Throughout 1 Maccabees in the NRSV, "Friends" is capitalized when referring to the King's friends. Why is this? My only guess is it's an official title.

Specifically, I would like to ask about 1 Maccabees 2:18:

Now be the first to come and do what the king commands, as all the Gentiles and the people of Judah and those that are left in Jerusalem have done. Then you and your sons will be numbered among the Friends of the king, and you and your sons will be honored with silver and gold and many gifts.” [NRSV]

1 Answer 1


Why is “Friends” capitalized in 1 Maccabees in the NRSV?

The NRSV is not the only version of Scriptures that has the term Friends of the King capitalized. Other versions do the same.

The origins of the King's Friends can be seen in the history of Hushai a friend of King David and a spy according to the Hebrew Scriptures.

Hushai or Chusai was a friend of David and a spy according to the Hebrew Bible. During Absalom's rebellion, as described in the Second Book of Samuel, he agrees to act as an advisor to Absalom to sabotage his plans while secretly sending information to David. It was on his advice that Absalom did not immediately pursue the retreating David, thus giving David time to regroup and gather his forces. Hushai's advice helped to ensure Absalom's rapid defeat.


Hushai was an Archite, that is, a native of Archi, a place south of the portion of Ephraim, near Bethel (Joshua 16:2). He is called in 1 Chronicles 27:33 "the king's friend". This title is similar to that of counselor given to Ahitophel, or that of leader of the army to Joab: there is a similar use of the term in 1 Kings 4:5. In the Books of the Maccabees it is an official title given by the Seleucids to persons of confidence who have important military or civil functions (1 Maccabees 2:18; 3:38; 6:10, 14, 28; 7:6-8; etc.). It is likely then, that Hushai's title of "friend" of King David does not imply the intimate relations suggested by the term.

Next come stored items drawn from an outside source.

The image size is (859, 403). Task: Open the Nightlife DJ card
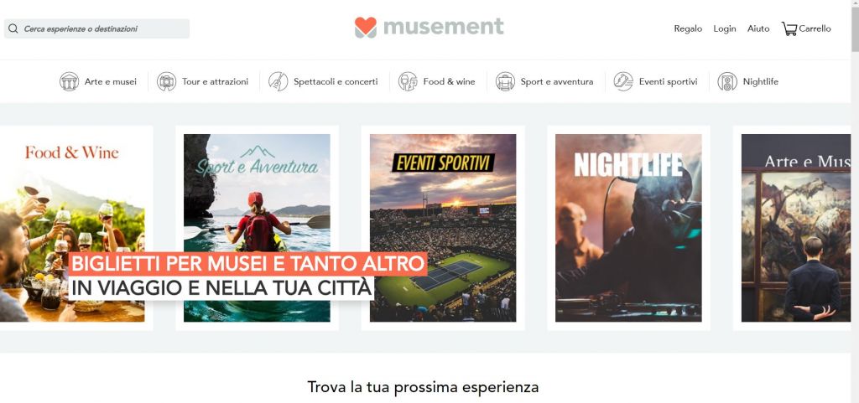[628, 228]
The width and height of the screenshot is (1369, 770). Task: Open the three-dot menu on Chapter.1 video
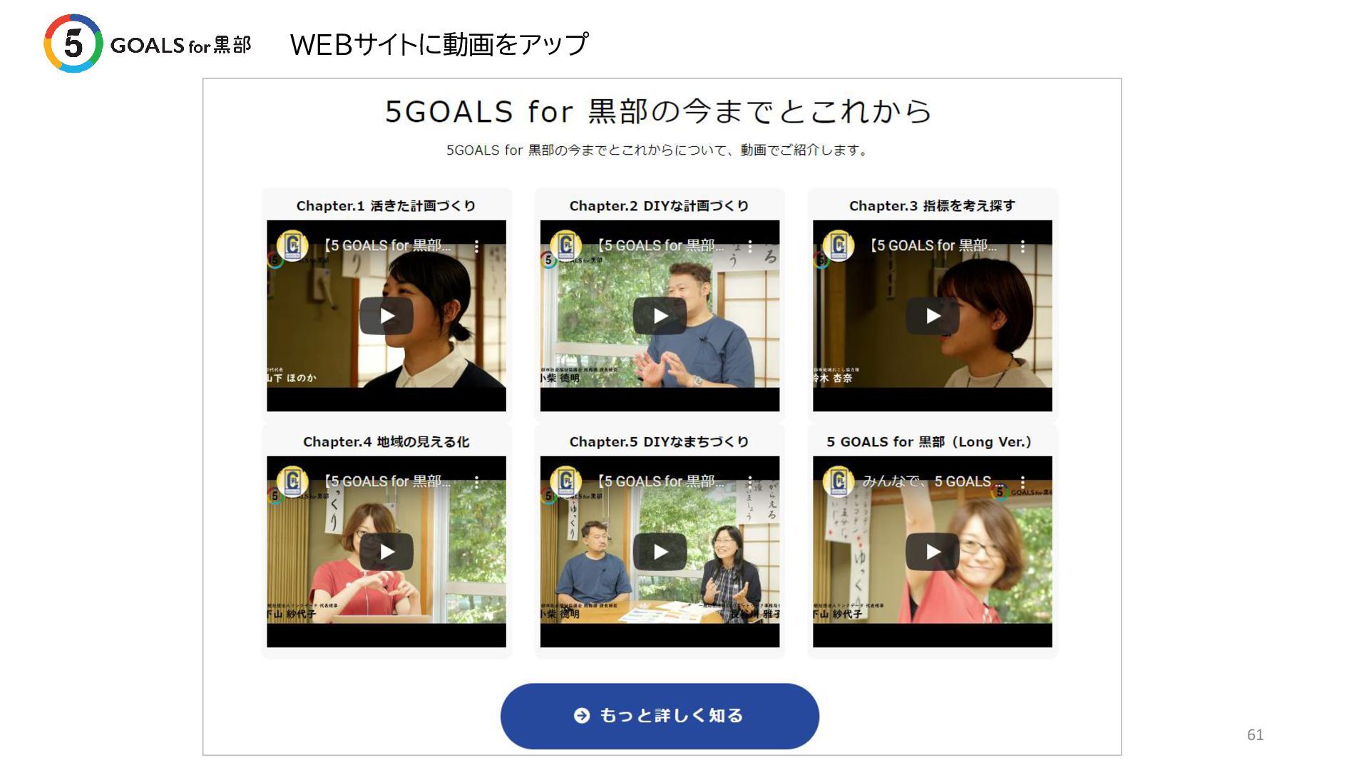tap(476, 246)
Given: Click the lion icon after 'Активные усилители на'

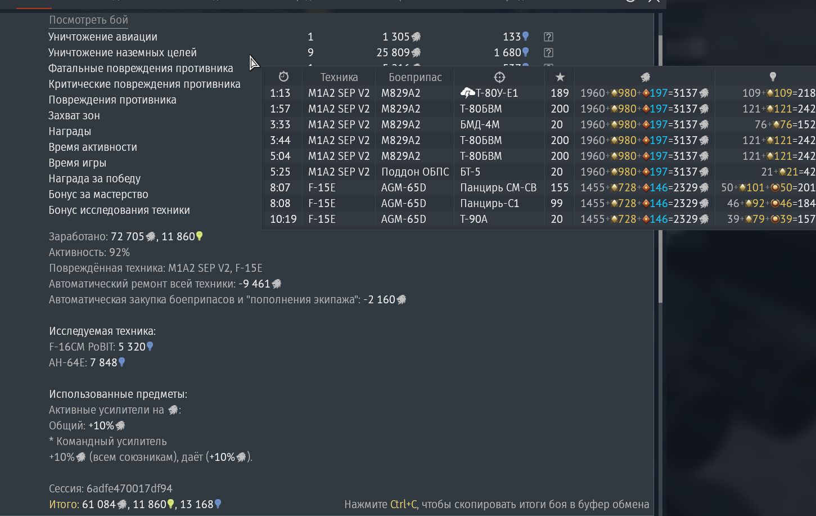Looking at the screenshot, I should point(173,410).
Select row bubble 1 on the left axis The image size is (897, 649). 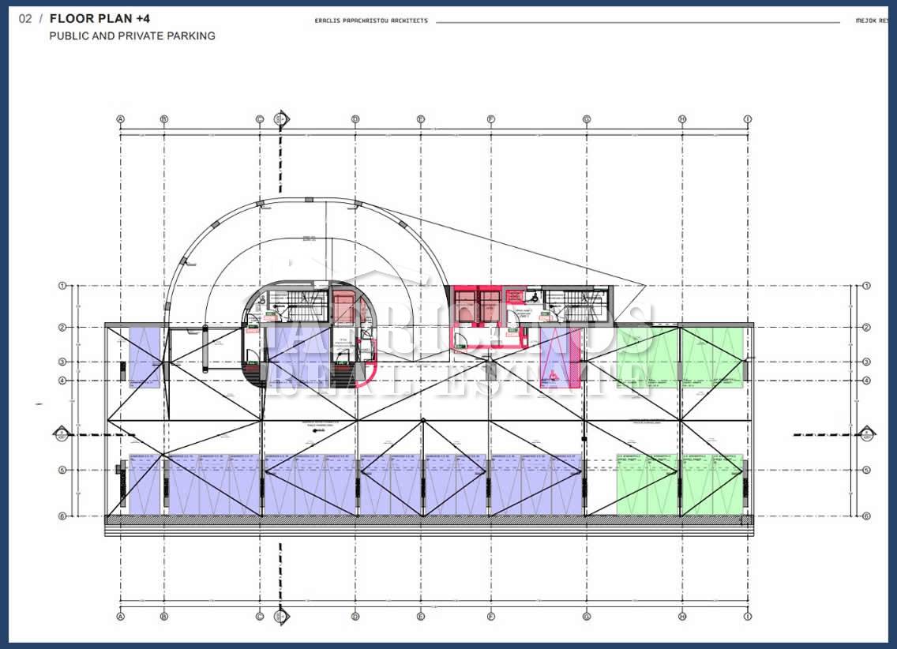[62, 286]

Nevertheless, the account that is given of him during Absalom's rebellion (2 Samuel 15 - 17) shows that in his case the title was not merely official. After David has heard of the treason of his counselor Ahitophel, he organizes an evacuation of Jerusalem. On his way up the Mount of Olives he is met by Hushai, whose garments are rent and whose head is covered with dust. He is probably an old man, for David tells him he would be a burden in the flight.3 But the king does honour to Hushai's cleverness by sending him to Jerusalem, to "defeat the counsel of Ahitophel". Hushai persuades Absalom to take him into his confidence, and, in the council held shortly afterwards in regard to the measures to be taken against David, he overrules Ahitophel and obtains a delay which secures the safety of the king. He is able likewise to convey information to David through Zadok, Abiathar, and their sons: Ahimaaz, Zadok's son and Jonathan, Abiathar's son. (2 Samuel 15:36) - Hushai (Wikipedia)

The Jewish Virtual Library states that Hushai actually held the office of the King's Friend and as such it would be capitalized:

HUSHAI THE ARCHITE (Heb. חוּשַׁי הָאַרְכִּי), biblical figure listed in I Chronicles 27:33 as holding the office of "the king's friend" under David. In II Samuel 15:37; 16:17 he is referred to as "David's friend." Hushai figures prominently in the story of the rebellion of *Absalom. At the time of David's flight from Jerusalem, Hushai, deeply grieved and wearing the traditional rent garments and ashes, sought to join David's company on The Mount of Olives, to which they had fled when Jerusalem's capitulation to Absalom appeared inevitable. David, however, persuaded Hushai to return and offer his allegiance to Absalom, so that he might defeat the counsels of *Ahithophel, David's adviser, and that he might supply information to David (II Sam. 15:32–37). Hushai, accepted as a loyal adviser by Absalom, successfully opposed Ahithophel's plan to pursue and attack David immediately, proposing instead that Absalom mass his forces and attack David in person. Having thus afforded David time to escape, Hushai sent word to David through his couriers, the sons of the priests *Abiathar and *Zadok, to cross the Jordan immediately (II Sam. 17:5–16). Although no more is heard of Hushai himself, Baana son of Hushai, one of the prefects of Solomon listed in I Kings 4:16, is probably his son.

The term "the Archite" indicates that Hushai belongs to the clan named in Joshua 16:2–3 as dwelling in the vicinity of Ataroth, on the border between Ephraim and Benjamin. The name Hushai itself is most probably a short form of the name Ahishai, Ahushai.